La petite histoire des Crips et des Bloods

Bandanas, signes de la main, drive by, deal de crack… dans le rap comme dans la rue, ils sont partout…

Connu dans le monde entier pour ses studios de cinéma, ses beaux quartiers, ses basketteurs pro ou ses couchers de soleil sur la plage, Los Angeles l’est aussi pour abriter les deux gangs les plus célèbres au monde : les Crips et les Bloods.

Deux gangs qui depuis bientôt cinq décennies se livrent une guerre sans merci où les morts se comptent par milliers chaque année. Deux gangs si puissants qu’ils sont désormais présents aux quatre coins des États-Unis. Deux gangs dont l’imagerie faite de rouge et de bleu a envahi la culture rap jusque dans ses moindres recoins.

Voici leur histoire.

« Gangbangin’ that’s L.A. shit » The Game (Church for Thugs)

Apparus dans les années 70, Crips et Bloods ne sont pas nés par hasard dans les rues de La Cité des Anges. Surnommé « Gangland », la mégalopole californienne cultive en effet une longue tradition en matière de bandes organisées.

Les premières du genre furent recensées dès les années 20, quand au sein de la communauté afro-américaine des groupes d’individus mâles se formèrent sous couvert d’amitié et d’entraide… mais aussi pour se défendre face aux autres bandes.

Si les Goodlows, les Kelleys, les Magnificents et autres Driver Brothers mettent alors un point d’honneur à se faire voir dans les lieux publics en jouant d’une image de durs à cuire, à quelques larcins près, l’idée n’était cependant pas de s’adonner exclusivement à des activités criminelles.

Les choses commencent ensuite à changer dans les années 50 quand les clubs automobiles se développèrent (les Low Riders, les Coasters, les Road Devils, les Gladiators…). Réservés aux conducteurs de certains types de modèles, bien qu’ils ne soient ni des plus organisés, ni des plus reconnaissables et encore moins des plus nombreux, ils mettent un point honneur à faire respecter ce qu’ils considèrent comme leur territoire, leur « turf ».

S’en suivent ainsi régulièrement des affrontements entre clubs rivaux, le plus souvent sur un terrain vague ou un parking. À coups de poing, de chaîne ou de batte de baseball, chaque camp en découd avec l’autre jusqu’à le faire déguerpir.

Plus ou moins inspirés de leurs aînés, deux jeunes lycéens du ghetto de South Central, Raymond Washington et Stanley ‘Tookie’ Williams, vont créer à la fin des années 60 les Baby Avenues West Side et les Baby Avenues East Side.

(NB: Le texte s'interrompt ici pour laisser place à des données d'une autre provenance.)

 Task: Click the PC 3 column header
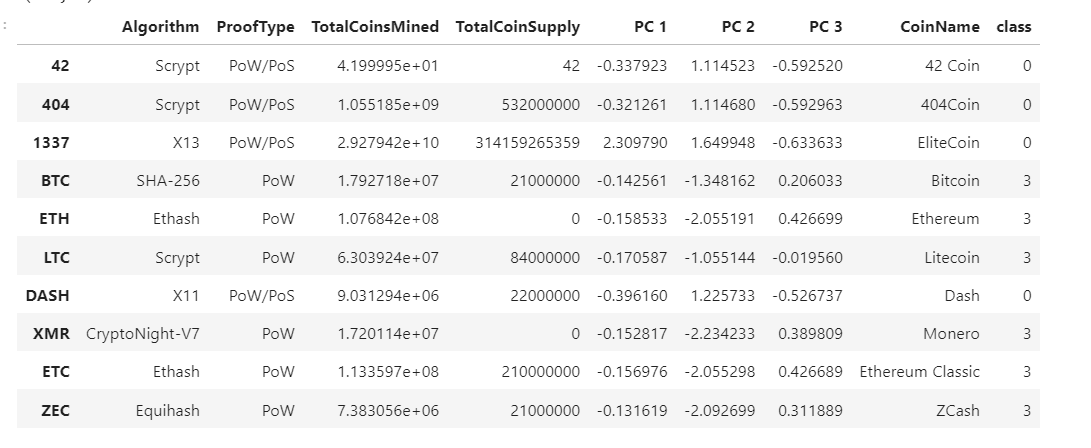[x=825, y=27]
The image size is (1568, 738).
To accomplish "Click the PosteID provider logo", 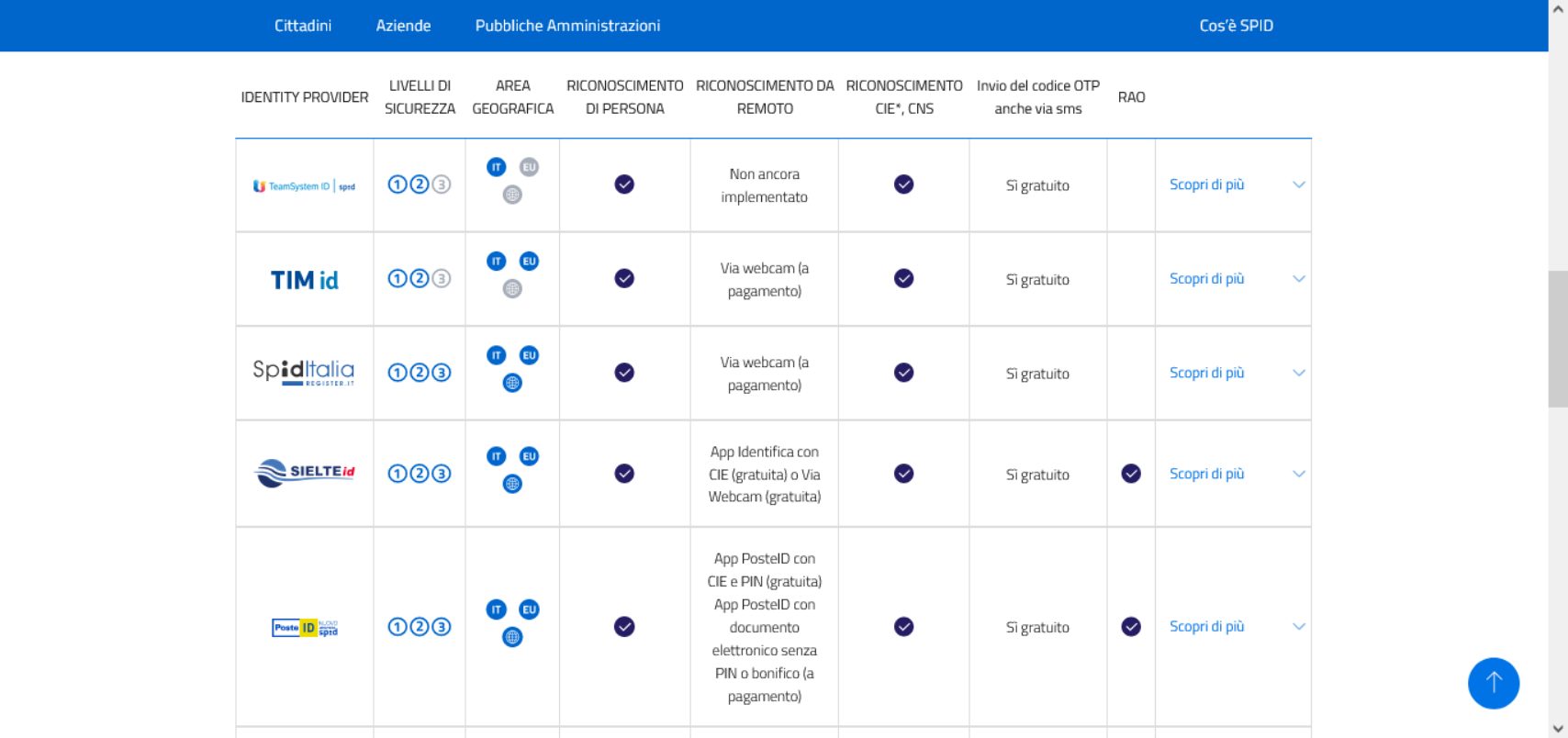I will tap(305, 628).
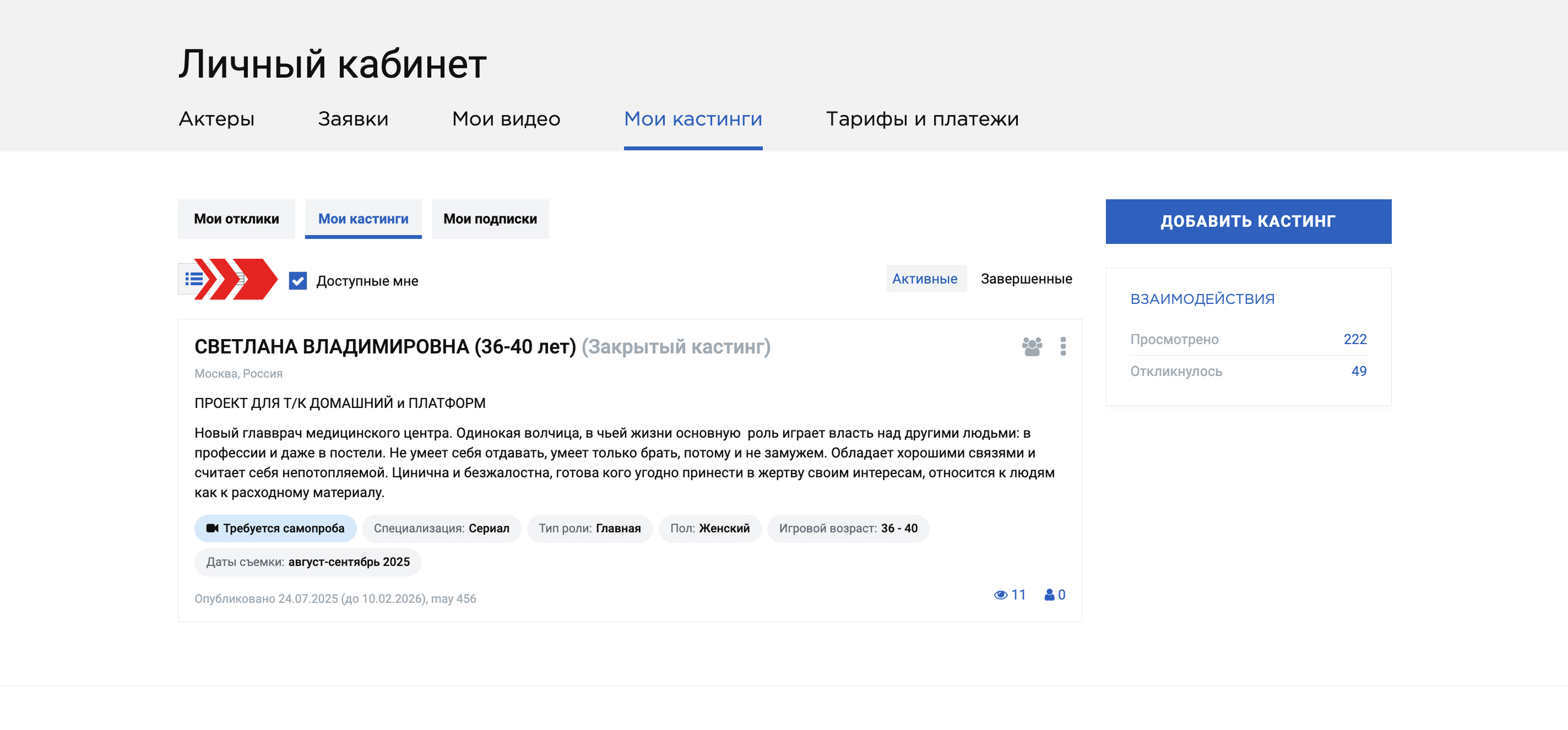Open the "Мои видео" tab

[x=506, y=118]
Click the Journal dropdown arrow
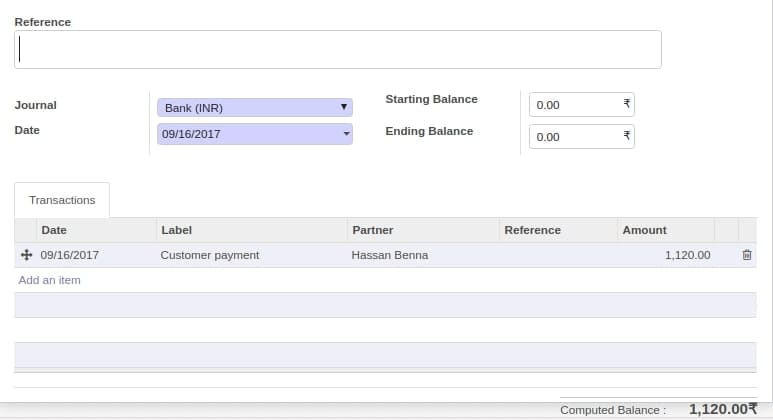Image resolution: width=773 pixels, height=420 pixels. [x=344, y=106]
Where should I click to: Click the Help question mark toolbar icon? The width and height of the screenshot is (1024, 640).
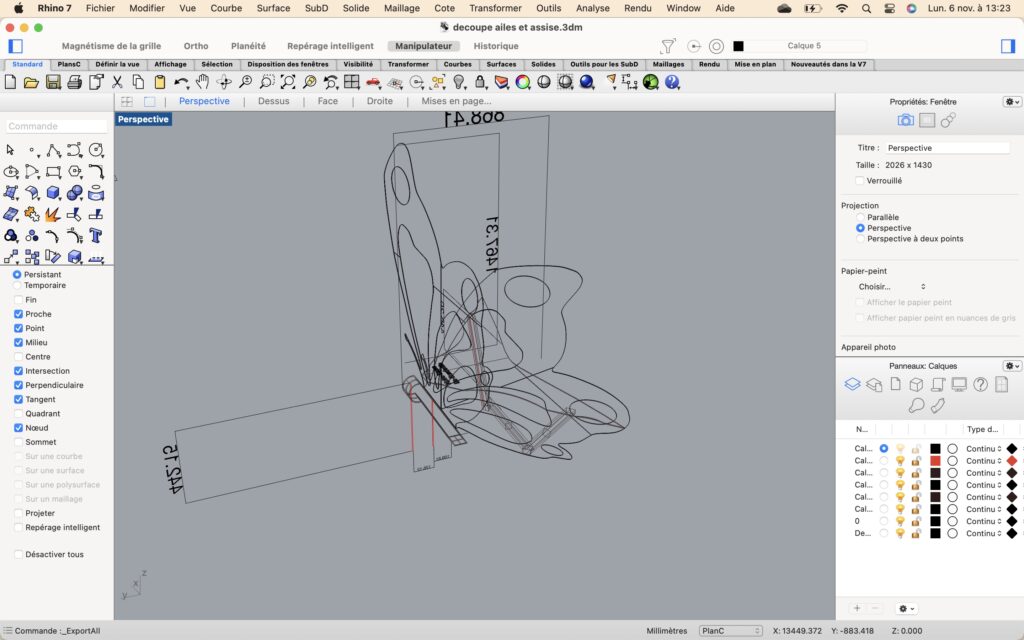click(x=672, y=82)
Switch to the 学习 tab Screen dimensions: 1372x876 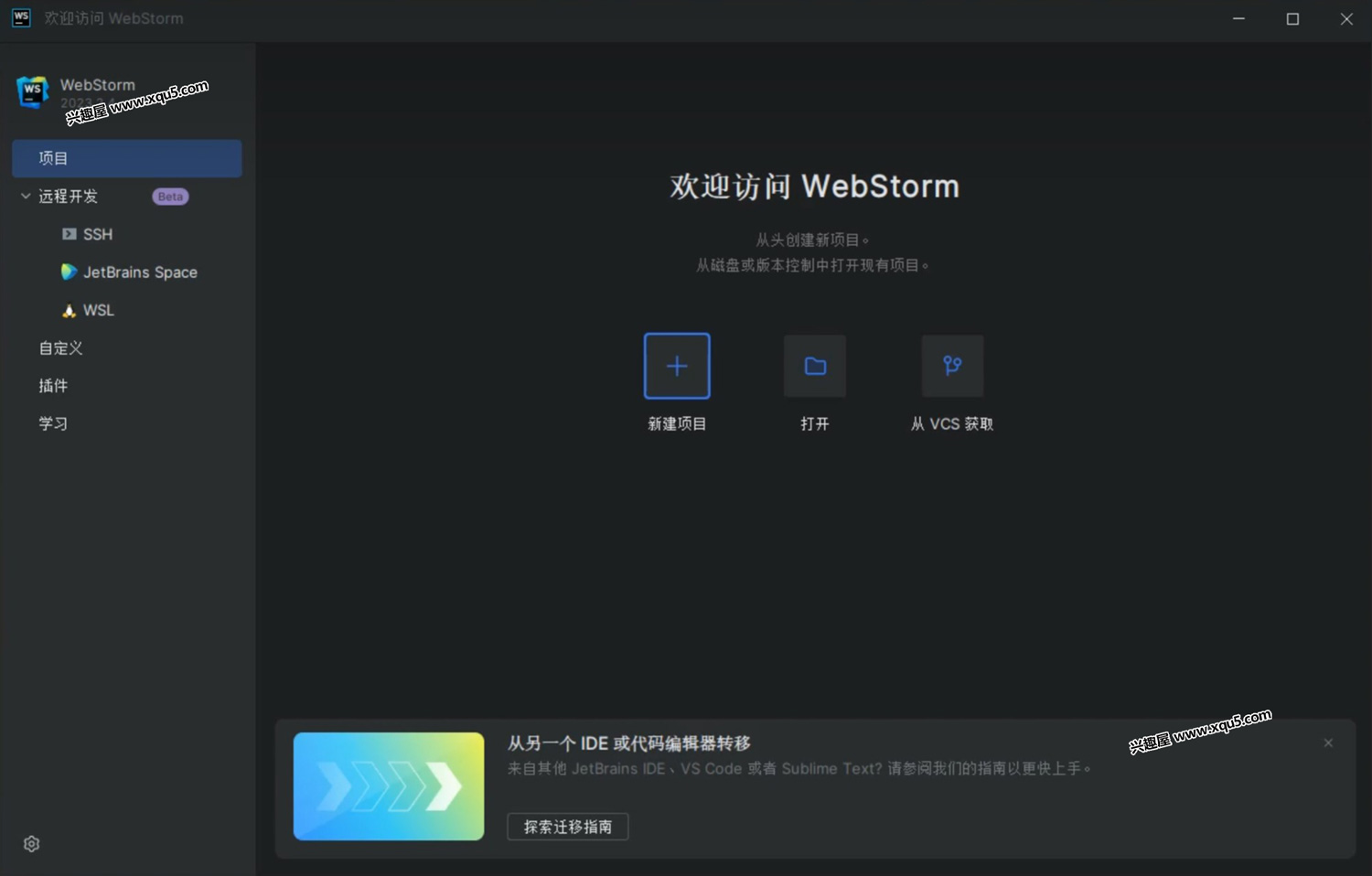tap(53, 423)
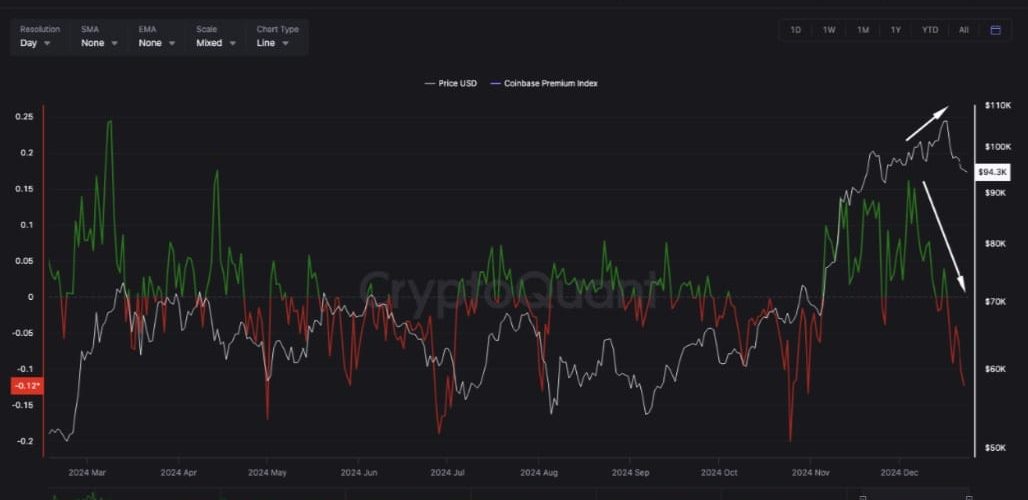Click the 2024 Nov timeline label
The height and width of the screenshot is (500, 1028).
click(809, 471)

Si là encore, il s’agit de se rassembler en petit comité autour de certaines valeurs viriles, il s’agit aussi de se protéger dans une Amérique où la ségrégation raciale existe et où la répression policière se fait de plus en plus féroce, et ce en particulier à Los Angeles, l’une de villes les plus inégalitaires du pays, foyer des émeutes de Watts en 1965.

Chacun déjà à la tête d’un embryon de gang, Washington et Williams associent leurs efforts sous une bannière commune, les Cribs (« baraques » en argot). La nouvelle organisation se rebaptise cependant très vite les Crips, un anagramme qui signifie Community Resources for Independent People et qui est censé refléter l’aspiration sociale du mouvement.

Forts de 200 et quelques membres, les Crips vont toutefois très vite s’empêtrer dans des querelles sans fin avec toutes les autres bandes de L.A., oubliant par là leur aspiration première.

Désormais subdivisé en trois branches (les Eastside Crips, les Westside Crips et les Compton Crips) pour mieux asseoir son assise territoriale et racketter à tout-va, les « cuz » comme ils s’appellent entre eux font preuve d’une brutalité inédite, allant jusqu’à s’en prendre à ceux qui parmi la communauté afro-américaine contestent leur suprématie.

C’est d’ailleurs suite à l’un de ces agressions que la riposte va s’organiser, quand Vincent Owens et Sylvester Scott se font passer à tabac par une vingtaine de Crips. En réaction, les deux jeunes hommes vont convaincre diverses bandes autonomes qui traînent du côté de la Piru Street (les Pirus, les Black P. Stones, les Athens Park Boys….) de s’unifier afin de mieux se défendre.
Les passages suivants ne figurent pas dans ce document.